**Task prompt**
Print the part of the items that opens with the line containing "Open 7th place player 안민석's entry" and runs through the end of the items, copying each line verbatim and leaving the pictures out.

**** Stored records ****

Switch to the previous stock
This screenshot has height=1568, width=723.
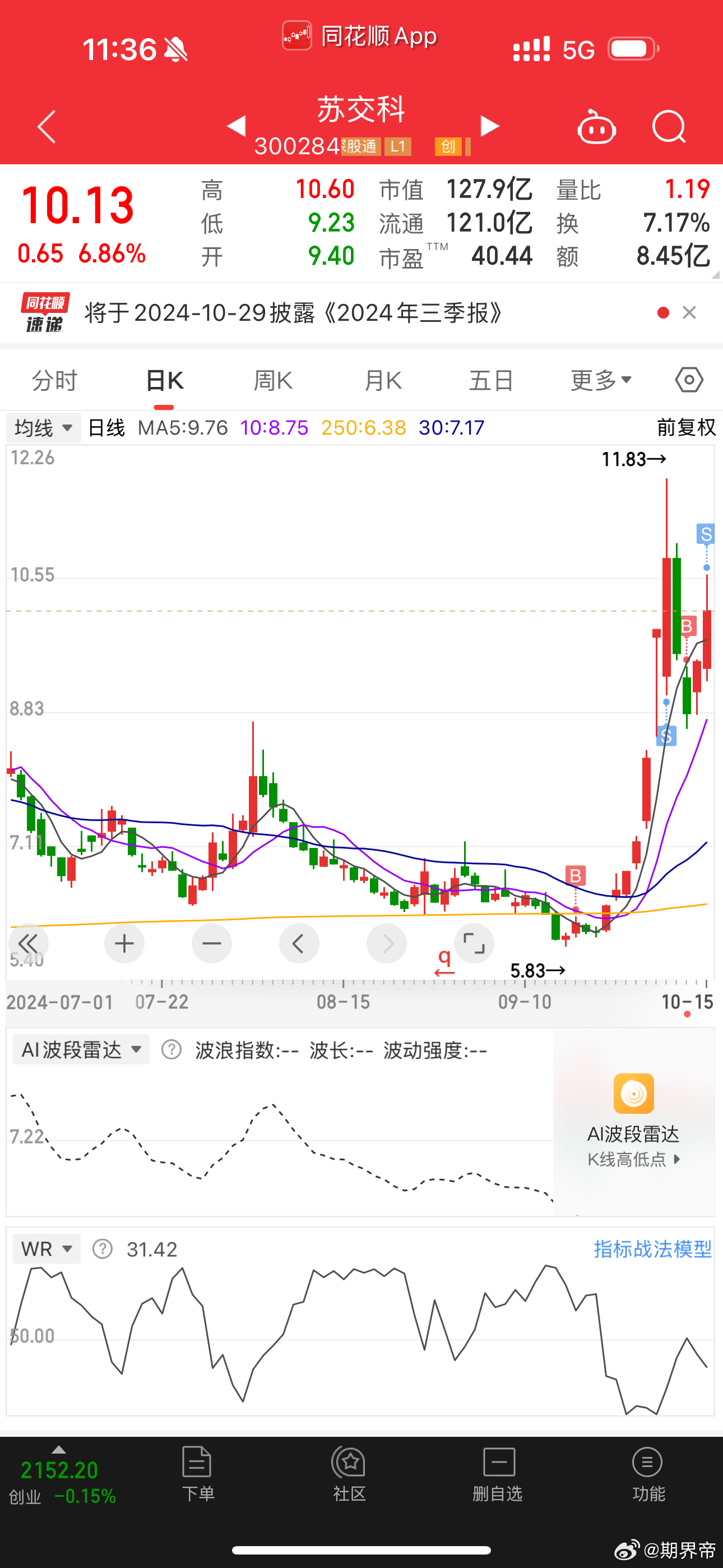tap(236, 126)
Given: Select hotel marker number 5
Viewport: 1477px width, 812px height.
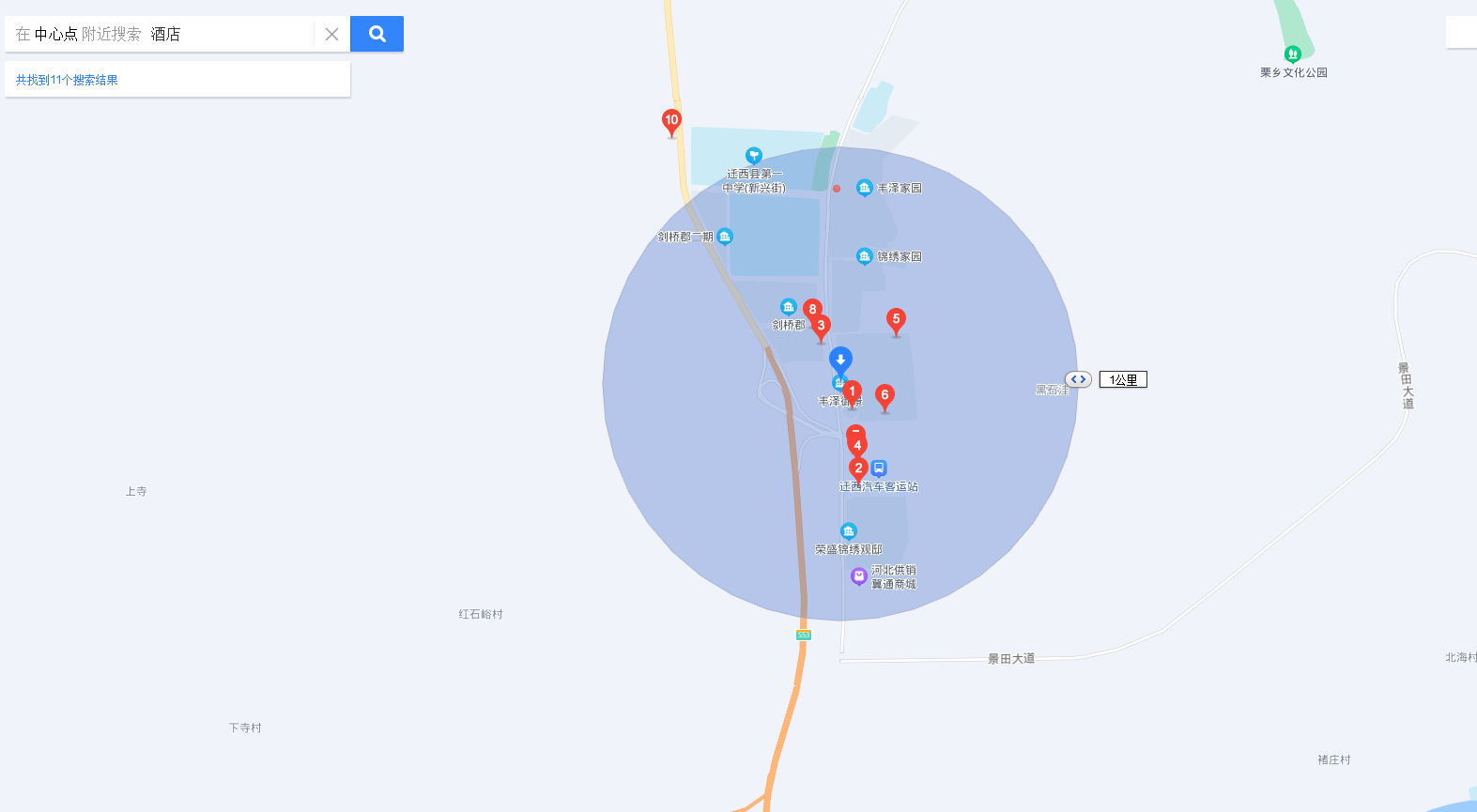Looking at the screenshot, I should (x=896, y=320).
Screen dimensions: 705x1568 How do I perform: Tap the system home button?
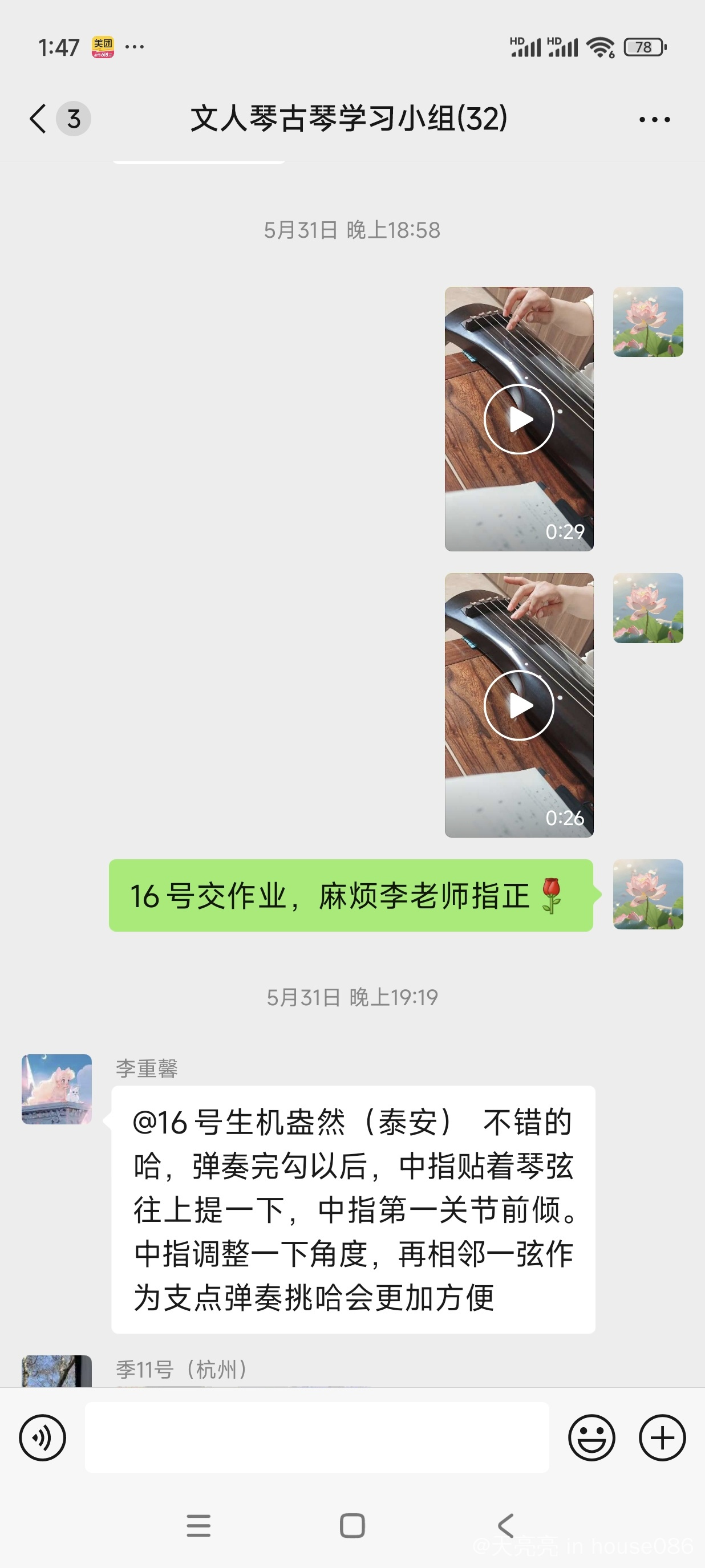pyautogui.click(x=352, y=1525)
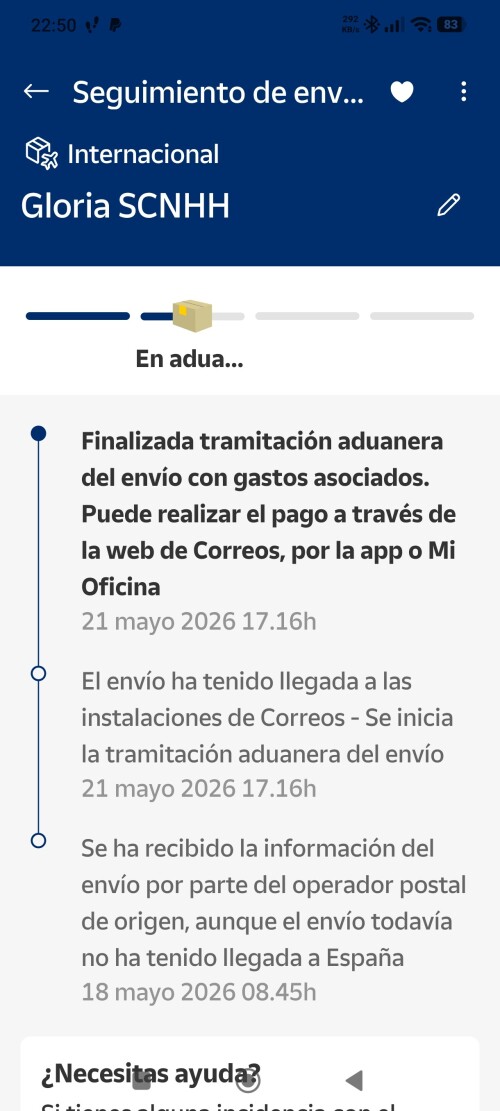Go back using the top-left arrow
This screenshot has height=1111, width=500.
[36, 91]
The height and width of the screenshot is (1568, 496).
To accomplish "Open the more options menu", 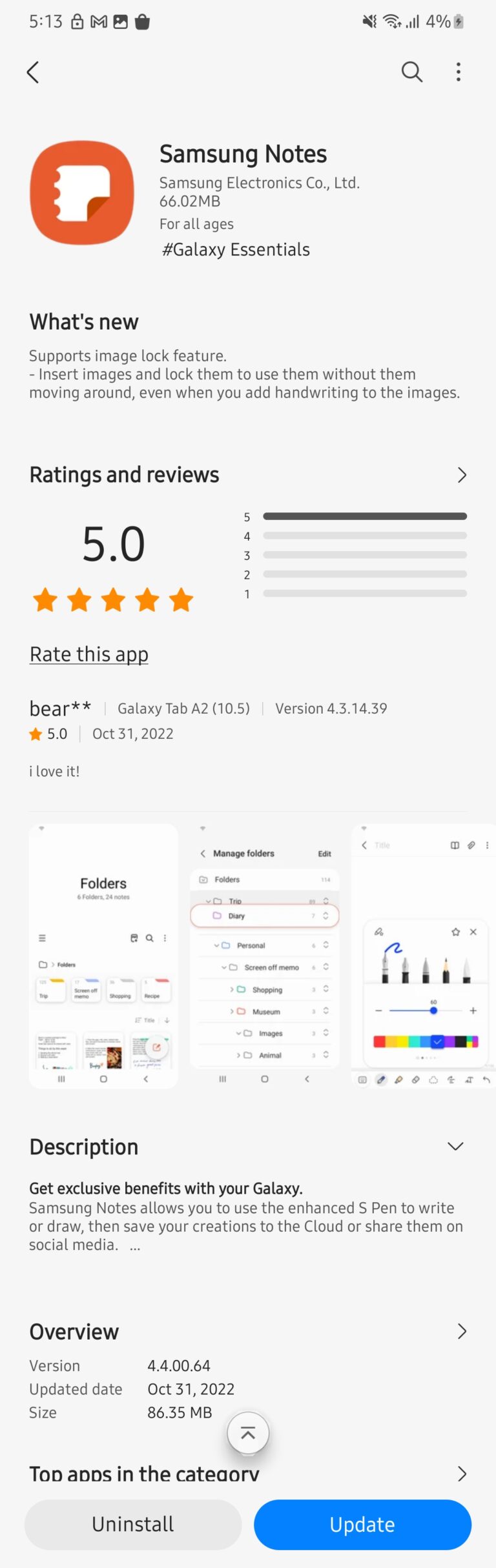I will [459, 72].
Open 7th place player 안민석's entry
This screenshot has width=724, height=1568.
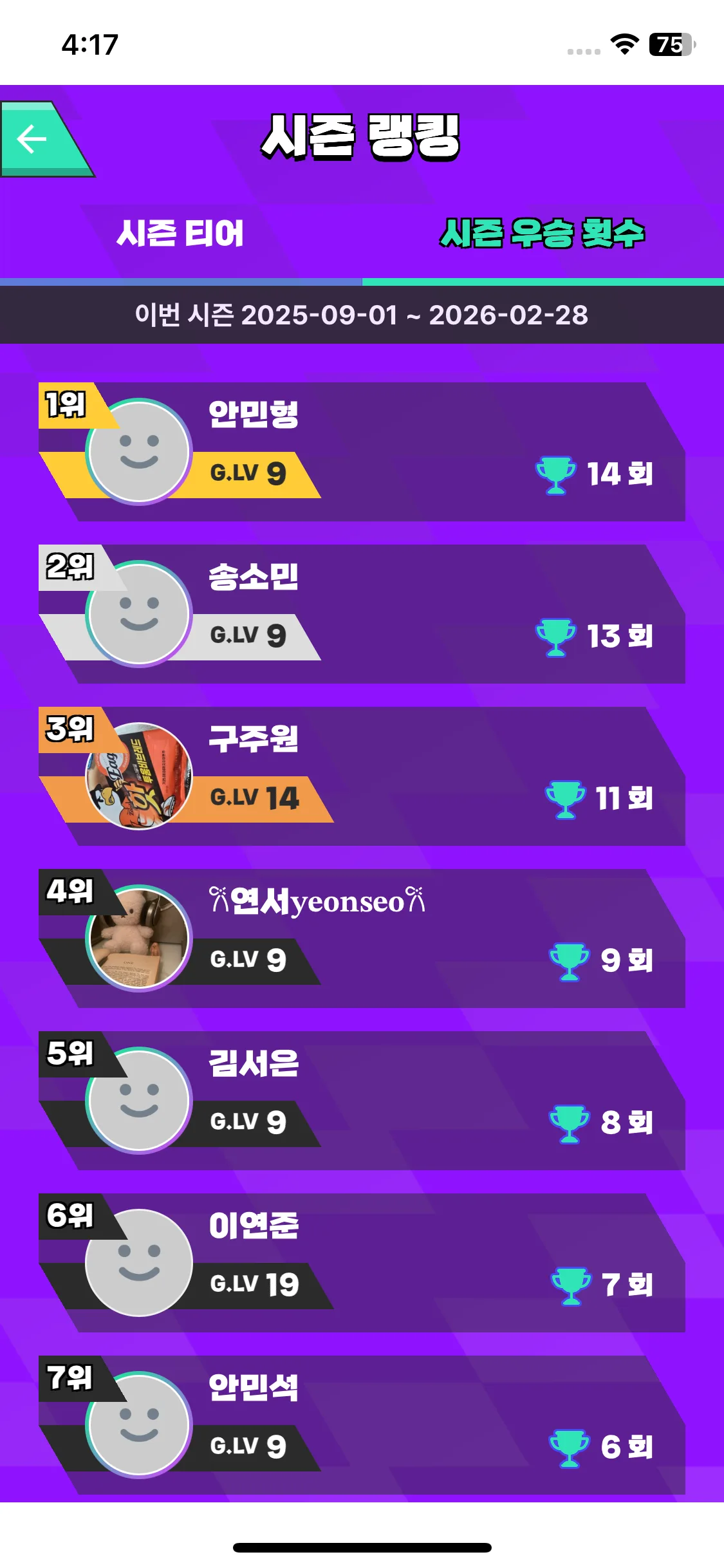pos(362,1425)
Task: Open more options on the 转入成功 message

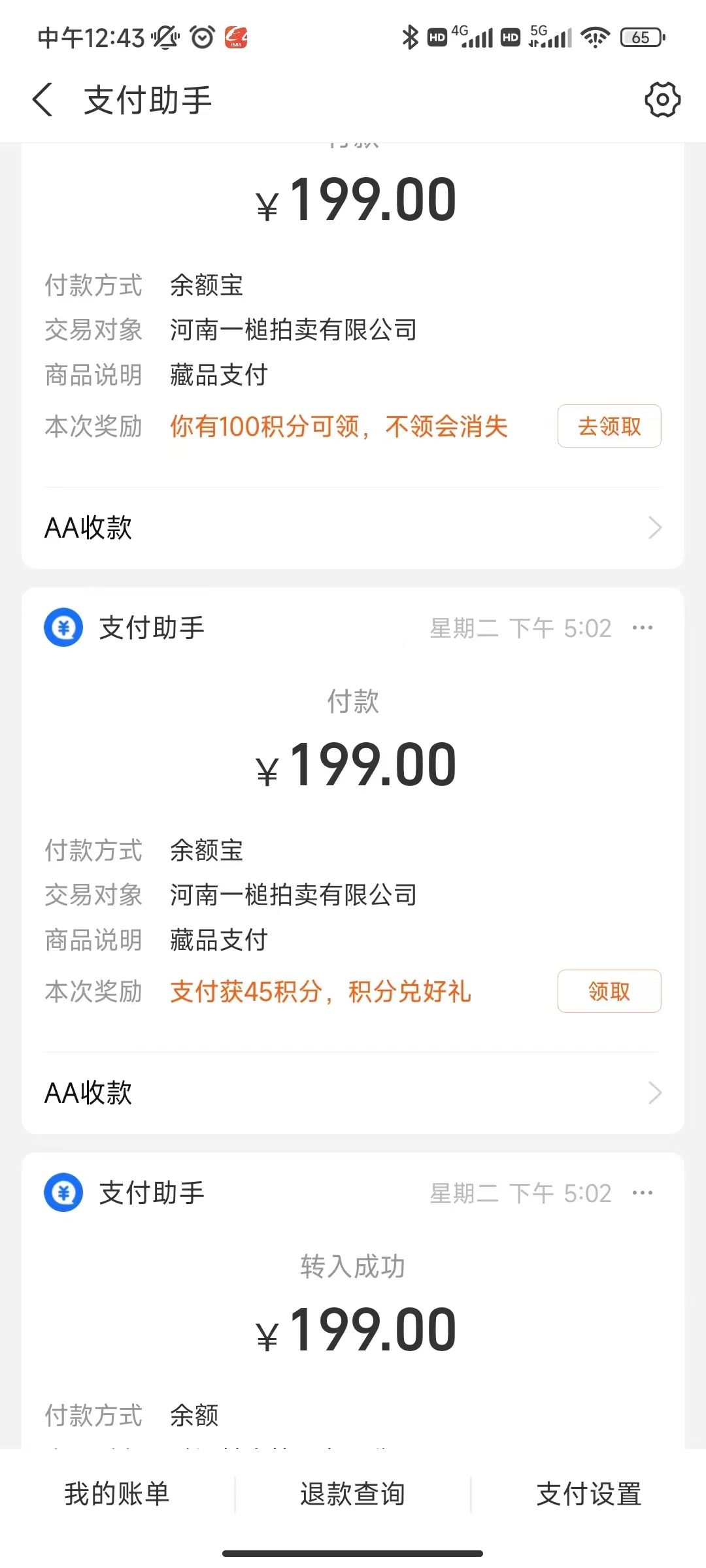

****

**Answer to the task**
Open 7th place player 안민석's entry
This screenshot has width=724, height=1568.
pos(362,1425)
Task: Open more options on the 转入成功 message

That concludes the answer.